Institute of Neurology, Huashan Hospital, Fudan University, Shanghai, China.
National Clinical Research Center for Aging and Medicine, Huashan Hospital, Fudan University, Shanghai, China.
Alzheimers Dement. 2024 Oct;20(10):7037-7047. doi: 10.1002/alz.14178. Epub 2024 Aug 8.
Whether plasma biomarkers play roles in predicting incident dementia among the general population is worth exploring.
A total of 1857 baseline dementia-free older adults with follow-ups up to 13.5 years were included from a community-based cohort. The Recursive Feature Elimination (RFE) algorithm aided in feature selection from 90 candidate predictors to construct logistic regression, naive Bayes, bagged trees, and random forest models. Area under the curve (AUC) was used to assess the model performance for predicting incident dementia.
During the follow-up of 12,716 person-years, 207 participants developed dementia. Four predictive models, incorporated plasma p-tau217, age, and scores of MMSE, STICK, and AVLT, exhibited AUCs ranging from 0.79 to 0.96 in testing datasets. These models maintained robustness across various subgroups and sensitivity analyses.
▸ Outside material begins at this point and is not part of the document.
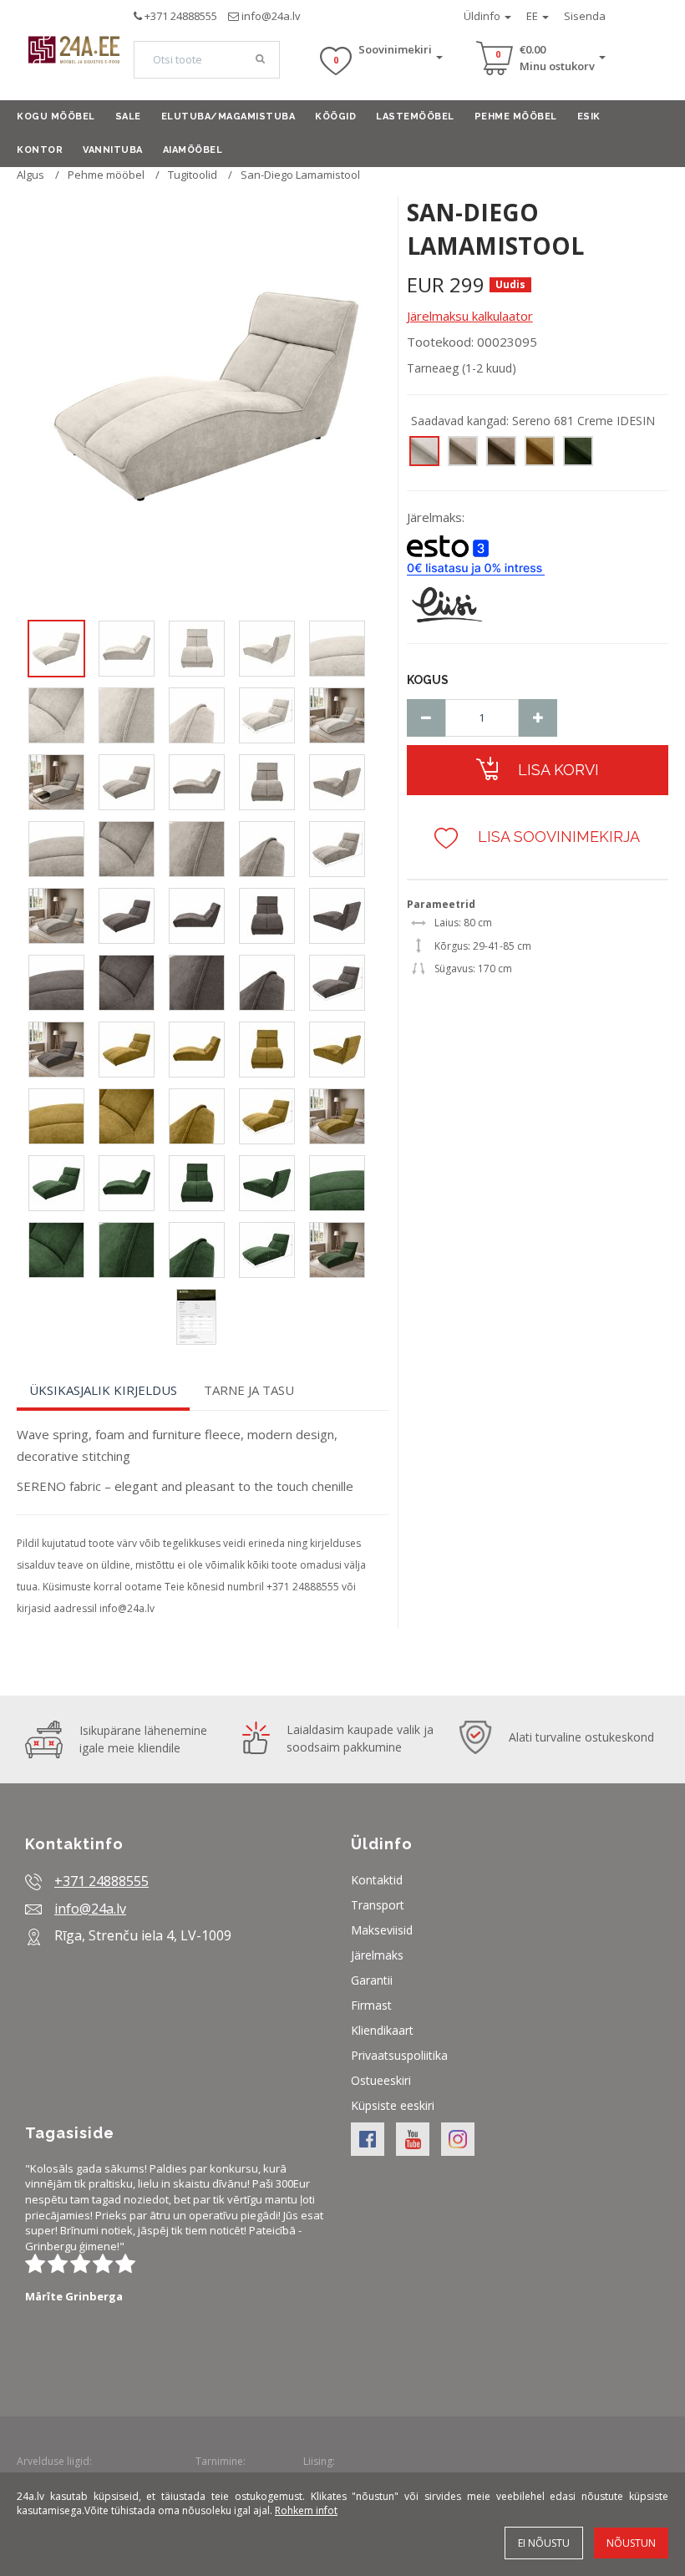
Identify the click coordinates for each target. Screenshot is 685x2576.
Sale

Plasma p-tau217 outperforms most traditional variables and may be used to preliminarily screen older individuals at high risk of dementia.
Plasma p-tau217 showed comparable importance with age and cognitive tests in predicting incident dementia among community older adults. Machine learning models combining plasma p-tau217, age, and cognitive tests exhibited excellent performance in predicting incident dementia. The training models demonstrated robustness in subgroup and sensitivity analysis.
血浆生物标志物是否在预测普通人群中的痴呆发生方面发挥作用值得探索。
共纳入了来自社区为基础队列的 1857 名基线无痴呆且随访时间长达 13.5 年的老年人。递归特征消除(RFE)算法辅助从 90 个候选预测因子中进行特征选择,以构建逻辑回归、朴素贝叶斯、袋装树和随机森林模型。曲线下面积(AUC)用于评估预测痴呆发生的模型性能。
在 12716 人年的随访期间,有 207 名参与者发生了痴呆。四个预测模型纳入了血浆 p-tau217、年龄以及 MMSE、STICK 和 AVLT 的评分,在测试数据集中的 AUC 值范围为 0.79 至 0.96。这些模型在各种亚组和敏感性分析中保持稳健性。
血浆 p-tau217 的表现优于大多数传统变量,可用于初步筛选痴呆风险较高的老年人。
在预测社区老年人的痴呆发生方面,血浆 p-tau217 与年龄和认知测试具有同等重要性。结合血浆 p-tau217、年龄和认知测试的机器学习模型在预测痴呆发生方面表现出出色的性能。训练模型在亚组和敏感性分析中表现出稳健性。